EXERCISE BRIEF.
Search the entries below for the word "will" and copy each line that has it.

Pixel coordinate grounding data.
##########
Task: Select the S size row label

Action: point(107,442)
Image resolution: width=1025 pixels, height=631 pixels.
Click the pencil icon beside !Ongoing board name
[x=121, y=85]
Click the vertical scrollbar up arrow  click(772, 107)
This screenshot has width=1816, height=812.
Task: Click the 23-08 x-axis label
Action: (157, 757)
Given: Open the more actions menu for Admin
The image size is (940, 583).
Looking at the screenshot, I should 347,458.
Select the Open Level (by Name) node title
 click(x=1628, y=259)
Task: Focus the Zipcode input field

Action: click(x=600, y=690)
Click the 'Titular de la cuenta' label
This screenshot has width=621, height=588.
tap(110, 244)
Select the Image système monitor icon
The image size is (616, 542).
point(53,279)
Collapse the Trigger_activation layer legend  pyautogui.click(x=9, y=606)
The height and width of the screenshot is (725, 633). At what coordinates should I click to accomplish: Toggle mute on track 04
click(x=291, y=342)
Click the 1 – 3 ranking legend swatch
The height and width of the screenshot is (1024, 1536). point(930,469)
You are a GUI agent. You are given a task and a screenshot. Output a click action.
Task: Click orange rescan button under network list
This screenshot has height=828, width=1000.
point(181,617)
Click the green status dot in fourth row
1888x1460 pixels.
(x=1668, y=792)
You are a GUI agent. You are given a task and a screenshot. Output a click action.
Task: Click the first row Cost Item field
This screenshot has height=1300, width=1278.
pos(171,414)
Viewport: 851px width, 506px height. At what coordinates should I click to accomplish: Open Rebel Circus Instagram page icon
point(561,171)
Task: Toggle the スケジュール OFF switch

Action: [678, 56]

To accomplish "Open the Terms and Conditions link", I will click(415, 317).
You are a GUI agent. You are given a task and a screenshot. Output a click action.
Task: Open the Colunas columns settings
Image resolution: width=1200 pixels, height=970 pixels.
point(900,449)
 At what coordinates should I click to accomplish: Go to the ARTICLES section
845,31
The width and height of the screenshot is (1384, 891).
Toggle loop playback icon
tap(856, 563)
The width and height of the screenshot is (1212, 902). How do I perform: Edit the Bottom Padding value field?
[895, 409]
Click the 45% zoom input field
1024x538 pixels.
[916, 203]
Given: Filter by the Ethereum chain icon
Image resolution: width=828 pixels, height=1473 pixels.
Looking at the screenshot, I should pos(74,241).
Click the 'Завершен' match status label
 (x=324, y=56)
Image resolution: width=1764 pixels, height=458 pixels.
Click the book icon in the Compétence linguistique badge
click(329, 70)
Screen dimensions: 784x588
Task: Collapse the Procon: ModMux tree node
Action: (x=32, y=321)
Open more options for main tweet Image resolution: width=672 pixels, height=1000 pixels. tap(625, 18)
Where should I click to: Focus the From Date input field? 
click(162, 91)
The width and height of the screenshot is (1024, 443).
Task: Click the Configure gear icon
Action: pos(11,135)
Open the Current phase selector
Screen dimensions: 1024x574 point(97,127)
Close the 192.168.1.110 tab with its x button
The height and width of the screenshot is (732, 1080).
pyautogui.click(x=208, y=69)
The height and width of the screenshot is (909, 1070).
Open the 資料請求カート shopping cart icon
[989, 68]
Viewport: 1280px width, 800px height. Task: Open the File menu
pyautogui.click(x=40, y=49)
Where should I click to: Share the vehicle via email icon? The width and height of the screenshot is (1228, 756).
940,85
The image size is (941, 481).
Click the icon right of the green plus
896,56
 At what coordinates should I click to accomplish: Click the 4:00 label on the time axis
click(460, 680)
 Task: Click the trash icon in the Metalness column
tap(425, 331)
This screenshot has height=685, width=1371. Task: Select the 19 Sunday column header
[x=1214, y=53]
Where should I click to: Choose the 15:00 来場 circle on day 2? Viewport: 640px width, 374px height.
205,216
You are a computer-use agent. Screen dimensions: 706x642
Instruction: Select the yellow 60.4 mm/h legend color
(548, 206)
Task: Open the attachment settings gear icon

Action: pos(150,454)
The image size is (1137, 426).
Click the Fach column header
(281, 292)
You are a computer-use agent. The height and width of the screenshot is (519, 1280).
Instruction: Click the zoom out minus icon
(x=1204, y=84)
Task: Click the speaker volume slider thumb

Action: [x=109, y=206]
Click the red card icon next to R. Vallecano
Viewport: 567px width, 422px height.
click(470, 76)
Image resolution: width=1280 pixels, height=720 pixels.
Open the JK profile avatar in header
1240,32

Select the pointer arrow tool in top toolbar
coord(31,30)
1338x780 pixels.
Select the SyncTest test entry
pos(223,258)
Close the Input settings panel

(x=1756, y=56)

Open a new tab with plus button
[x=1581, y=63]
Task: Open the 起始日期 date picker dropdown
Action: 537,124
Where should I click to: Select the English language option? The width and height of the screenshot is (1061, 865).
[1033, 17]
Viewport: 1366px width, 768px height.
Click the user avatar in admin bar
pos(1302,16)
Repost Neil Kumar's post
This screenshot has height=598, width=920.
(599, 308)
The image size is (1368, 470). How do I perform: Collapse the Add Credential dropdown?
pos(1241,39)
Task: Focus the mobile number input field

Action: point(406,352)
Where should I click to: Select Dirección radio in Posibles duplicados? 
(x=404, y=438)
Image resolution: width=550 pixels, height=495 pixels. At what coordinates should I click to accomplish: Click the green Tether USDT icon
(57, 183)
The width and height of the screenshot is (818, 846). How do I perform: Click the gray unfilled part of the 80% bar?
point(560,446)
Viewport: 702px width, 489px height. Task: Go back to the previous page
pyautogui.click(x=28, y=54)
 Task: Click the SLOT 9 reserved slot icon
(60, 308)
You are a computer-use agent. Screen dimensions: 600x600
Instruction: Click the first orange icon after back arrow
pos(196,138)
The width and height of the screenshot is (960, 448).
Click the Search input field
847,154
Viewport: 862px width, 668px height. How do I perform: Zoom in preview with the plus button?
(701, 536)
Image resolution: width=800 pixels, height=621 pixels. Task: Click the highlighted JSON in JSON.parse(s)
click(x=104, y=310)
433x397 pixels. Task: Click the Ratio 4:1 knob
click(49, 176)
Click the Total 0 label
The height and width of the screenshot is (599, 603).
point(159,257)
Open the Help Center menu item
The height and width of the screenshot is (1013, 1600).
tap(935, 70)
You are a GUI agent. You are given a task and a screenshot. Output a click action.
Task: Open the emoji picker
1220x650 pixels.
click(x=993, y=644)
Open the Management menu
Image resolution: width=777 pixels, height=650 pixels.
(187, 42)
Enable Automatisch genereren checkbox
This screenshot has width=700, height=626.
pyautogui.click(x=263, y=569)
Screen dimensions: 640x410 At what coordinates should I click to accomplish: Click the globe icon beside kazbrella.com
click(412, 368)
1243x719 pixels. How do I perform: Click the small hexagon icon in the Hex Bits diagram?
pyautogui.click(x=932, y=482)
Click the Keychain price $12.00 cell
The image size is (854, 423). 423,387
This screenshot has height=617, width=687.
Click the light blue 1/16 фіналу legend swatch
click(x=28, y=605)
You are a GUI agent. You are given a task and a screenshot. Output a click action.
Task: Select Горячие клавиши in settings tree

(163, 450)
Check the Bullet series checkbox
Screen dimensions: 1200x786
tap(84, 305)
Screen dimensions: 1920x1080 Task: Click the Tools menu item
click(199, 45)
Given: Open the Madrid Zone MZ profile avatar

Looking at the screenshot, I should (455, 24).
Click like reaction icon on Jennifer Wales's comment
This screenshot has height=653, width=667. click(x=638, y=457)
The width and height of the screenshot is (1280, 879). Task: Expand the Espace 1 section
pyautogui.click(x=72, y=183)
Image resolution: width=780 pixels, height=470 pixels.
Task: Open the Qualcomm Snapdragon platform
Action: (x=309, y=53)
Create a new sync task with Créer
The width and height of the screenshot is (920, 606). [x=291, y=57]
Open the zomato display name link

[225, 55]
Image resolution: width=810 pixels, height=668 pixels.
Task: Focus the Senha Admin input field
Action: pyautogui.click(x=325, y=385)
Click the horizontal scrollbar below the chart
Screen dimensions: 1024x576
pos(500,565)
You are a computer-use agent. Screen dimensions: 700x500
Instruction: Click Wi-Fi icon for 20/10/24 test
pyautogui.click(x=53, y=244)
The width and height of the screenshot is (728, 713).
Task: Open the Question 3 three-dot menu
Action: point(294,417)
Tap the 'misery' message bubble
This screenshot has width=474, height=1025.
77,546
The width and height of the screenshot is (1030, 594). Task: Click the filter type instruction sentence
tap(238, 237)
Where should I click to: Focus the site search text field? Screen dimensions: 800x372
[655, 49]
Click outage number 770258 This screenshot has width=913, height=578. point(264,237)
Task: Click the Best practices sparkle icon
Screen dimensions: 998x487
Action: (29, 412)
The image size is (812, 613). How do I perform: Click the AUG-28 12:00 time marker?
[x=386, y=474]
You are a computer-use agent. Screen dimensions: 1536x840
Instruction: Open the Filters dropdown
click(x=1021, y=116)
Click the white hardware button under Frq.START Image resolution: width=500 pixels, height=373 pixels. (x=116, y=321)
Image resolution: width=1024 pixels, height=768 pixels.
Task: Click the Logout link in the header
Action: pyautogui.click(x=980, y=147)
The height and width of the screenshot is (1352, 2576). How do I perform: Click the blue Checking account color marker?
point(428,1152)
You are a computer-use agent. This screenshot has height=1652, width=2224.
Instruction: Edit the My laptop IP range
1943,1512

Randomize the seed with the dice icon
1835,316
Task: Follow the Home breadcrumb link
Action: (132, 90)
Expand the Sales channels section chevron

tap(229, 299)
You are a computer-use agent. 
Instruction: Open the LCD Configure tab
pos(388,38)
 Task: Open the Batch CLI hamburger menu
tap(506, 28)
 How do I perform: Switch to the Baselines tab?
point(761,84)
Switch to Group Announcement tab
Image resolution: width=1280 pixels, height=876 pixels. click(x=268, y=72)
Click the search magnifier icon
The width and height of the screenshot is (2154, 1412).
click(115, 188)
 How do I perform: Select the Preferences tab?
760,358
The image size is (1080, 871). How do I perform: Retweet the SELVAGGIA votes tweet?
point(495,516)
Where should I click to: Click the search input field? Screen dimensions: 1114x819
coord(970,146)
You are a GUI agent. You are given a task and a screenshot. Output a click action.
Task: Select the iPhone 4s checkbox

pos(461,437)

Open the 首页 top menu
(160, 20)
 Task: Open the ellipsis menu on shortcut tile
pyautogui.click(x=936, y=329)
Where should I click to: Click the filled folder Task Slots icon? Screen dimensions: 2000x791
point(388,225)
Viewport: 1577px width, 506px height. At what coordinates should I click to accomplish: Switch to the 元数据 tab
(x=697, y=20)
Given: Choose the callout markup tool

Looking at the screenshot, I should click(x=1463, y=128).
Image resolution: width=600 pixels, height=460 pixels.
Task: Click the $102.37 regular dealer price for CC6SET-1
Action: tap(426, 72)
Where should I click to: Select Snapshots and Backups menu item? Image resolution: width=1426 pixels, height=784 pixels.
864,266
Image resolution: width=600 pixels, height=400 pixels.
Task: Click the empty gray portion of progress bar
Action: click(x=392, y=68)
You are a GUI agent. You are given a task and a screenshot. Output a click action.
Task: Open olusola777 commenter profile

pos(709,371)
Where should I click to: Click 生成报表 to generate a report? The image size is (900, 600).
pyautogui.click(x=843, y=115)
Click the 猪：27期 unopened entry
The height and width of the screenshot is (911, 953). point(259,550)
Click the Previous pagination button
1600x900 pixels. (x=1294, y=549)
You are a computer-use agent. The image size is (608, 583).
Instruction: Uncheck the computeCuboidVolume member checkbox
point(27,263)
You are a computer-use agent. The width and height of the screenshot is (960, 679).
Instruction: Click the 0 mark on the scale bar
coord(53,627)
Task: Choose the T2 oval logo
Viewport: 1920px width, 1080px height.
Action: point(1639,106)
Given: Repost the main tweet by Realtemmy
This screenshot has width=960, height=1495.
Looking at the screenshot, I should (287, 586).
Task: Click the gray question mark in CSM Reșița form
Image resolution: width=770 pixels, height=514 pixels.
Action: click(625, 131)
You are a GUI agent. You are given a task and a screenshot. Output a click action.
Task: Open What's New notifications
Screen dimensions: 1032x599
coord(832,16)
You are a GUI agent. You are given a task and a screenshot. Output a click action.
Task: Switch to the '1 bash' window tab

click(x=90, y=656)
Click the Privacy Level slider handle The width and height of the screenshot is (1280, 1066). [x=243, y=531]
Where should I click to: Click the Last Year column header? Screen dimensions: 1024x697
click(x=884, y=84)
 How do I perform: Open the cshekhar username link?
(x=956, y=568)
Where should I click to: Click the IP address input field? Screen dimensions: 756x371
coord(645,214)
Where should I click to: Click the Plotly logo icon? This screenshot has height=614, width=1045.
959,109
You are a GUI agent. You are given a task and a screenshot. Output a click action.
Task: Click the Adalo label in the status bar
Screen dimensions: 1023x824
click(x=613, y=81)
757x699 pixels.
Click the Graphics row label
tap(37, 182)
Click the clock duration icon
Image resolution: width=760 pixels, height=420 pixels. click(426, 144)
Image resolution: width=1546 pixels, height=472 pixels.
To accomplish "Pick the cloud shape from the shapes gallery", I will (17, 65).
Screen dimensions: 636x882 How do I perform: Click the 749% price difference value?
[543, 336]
##########
RESULT.
To accomplish "Open the Terms and Conditions link", I will click(415, 317).
To accomplish "Pick the cloud shape from the shapes gallery", I will (17, 65).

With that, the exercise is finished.